Are they absolutely necessary? Probably not, but there are at least some advantages to their limited use.


----------



## Flaminius

Todessprache said:


> No value judgements here, merely judgements of efficiency. Bad in terms of efficiency.


I have already taken the liberty of asking what you mean by efficiency.  An economist may be able to calculate the primary balance of the language community, weighing the plus side of less space, paper, bytes (about 75% of an all-hiragana system) for all written materials against the minus side of extra years of education before students attain to fully functional literacy (the latter must be a few years as an English-speaking 12-year-old can read but won't understand newspaper articles as adults do).



COF said:


> Of course, nowadays, Japan is a very educated society with a high literacy rate, however, I'm sure like all countries, there are a few citizens who slip through the net, prehaps drop out of school early or maybe never go to school at all and these people are effectively left illiterate with no way out due to the fact the writing system uses a primitive, very hard to learn script in favour of a phonetic script.

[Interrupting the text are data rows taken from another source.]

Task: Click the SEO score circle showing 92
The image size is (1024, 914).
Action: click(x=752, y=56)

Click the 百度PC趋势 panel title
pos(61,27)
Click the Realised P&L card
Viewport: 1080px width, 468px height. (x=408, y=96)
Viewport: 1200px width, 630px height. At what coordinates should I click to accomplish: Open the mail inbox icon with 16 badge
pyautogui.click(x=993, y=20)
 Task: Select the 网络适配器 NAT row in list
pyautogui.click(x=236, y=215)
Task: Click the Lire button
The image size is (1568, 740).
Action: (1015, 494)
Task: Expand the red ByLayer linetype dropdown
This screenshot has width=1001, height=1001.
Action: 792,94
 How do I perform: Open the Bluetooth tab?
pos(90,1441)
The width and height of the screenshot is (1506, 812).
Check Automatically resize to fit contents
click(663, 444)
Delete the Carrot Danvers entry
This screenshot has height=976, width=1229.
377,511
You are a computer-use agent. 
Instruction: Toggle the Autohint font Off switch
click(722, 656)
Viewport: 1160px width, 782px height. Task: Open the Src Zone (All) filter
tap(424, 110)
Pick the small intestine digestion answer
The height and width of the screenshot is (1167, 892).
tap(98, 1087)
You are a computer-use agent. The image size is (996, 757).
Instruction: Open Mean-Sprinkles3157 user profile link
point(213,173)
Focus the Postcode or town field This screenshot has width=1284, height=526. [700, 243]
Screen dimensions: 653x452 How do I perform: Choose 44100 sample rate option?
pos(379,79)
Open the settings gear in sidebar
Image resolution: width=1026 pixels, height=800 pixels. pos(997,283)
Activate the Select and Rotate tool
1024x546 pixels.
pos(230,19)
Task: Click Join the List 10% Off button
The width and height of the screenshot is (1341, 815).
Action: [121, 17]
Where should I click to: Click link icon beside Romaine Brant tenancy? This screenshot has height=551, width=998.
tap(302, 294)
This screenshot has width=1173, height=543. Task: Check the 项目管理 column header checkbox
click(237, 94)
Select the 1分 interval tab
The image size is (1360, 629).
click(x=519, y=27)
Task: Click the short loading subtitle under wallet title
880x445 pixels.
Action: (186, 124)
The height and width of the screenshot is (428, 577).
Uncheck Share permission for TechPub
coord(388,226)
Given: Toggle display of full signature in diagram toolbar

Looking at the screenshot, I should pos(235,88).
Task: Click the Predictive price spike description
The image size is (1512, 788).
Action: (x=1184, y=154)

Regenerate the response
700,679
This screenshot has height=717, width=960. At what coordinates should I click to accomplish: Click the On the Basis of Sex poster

One article about dyslexia places the Japanese per capita ratio of dyslexic persons at a quarter to a half of that in USA.  Though not a definitive study by all means, it casts doubts that associating "primitiveness" with cognitive difficulties may be a culturally biased concept.


----------



## COF

Flaminius said:


> One article about dyslexia places the Japanese per capita ratio of dyslexic persons at a quarter to a half of that in USA.  Though not a definitive study by all means, it casts doubts that associating "primitiveness" with cognitive difficulties may be a culturally biased concept.



I wasn't necessarily saying the illiterate person used in my example was dyslexic, or had any similar learning disability. For example, while a very, very small number, there are a few middle aged people in the UK who have simply never learnt to read, there was a programme on about a group of middle aged people being taught to read for the first time. While of course English poses a problem because it makes just about the most unphonetic usage of an alphabet you could possibly imagine, they seemed to be struggling getting to grips with reading an alphabet script, and I can't remember how long it took them to get their reading to a proficient level, but none of them found it easy at all. 

If you take this scenario to Japan, from how I see it, it would be an absolutely nightmare trying to teach a middle aged Japanese person to read. If it was just Kana that needed to be learnt, then there would be no problem, but as they would have to learn at least several 100 Kanji to be the slightest bit literate, it would take forever and would be very frustrating for the learner. 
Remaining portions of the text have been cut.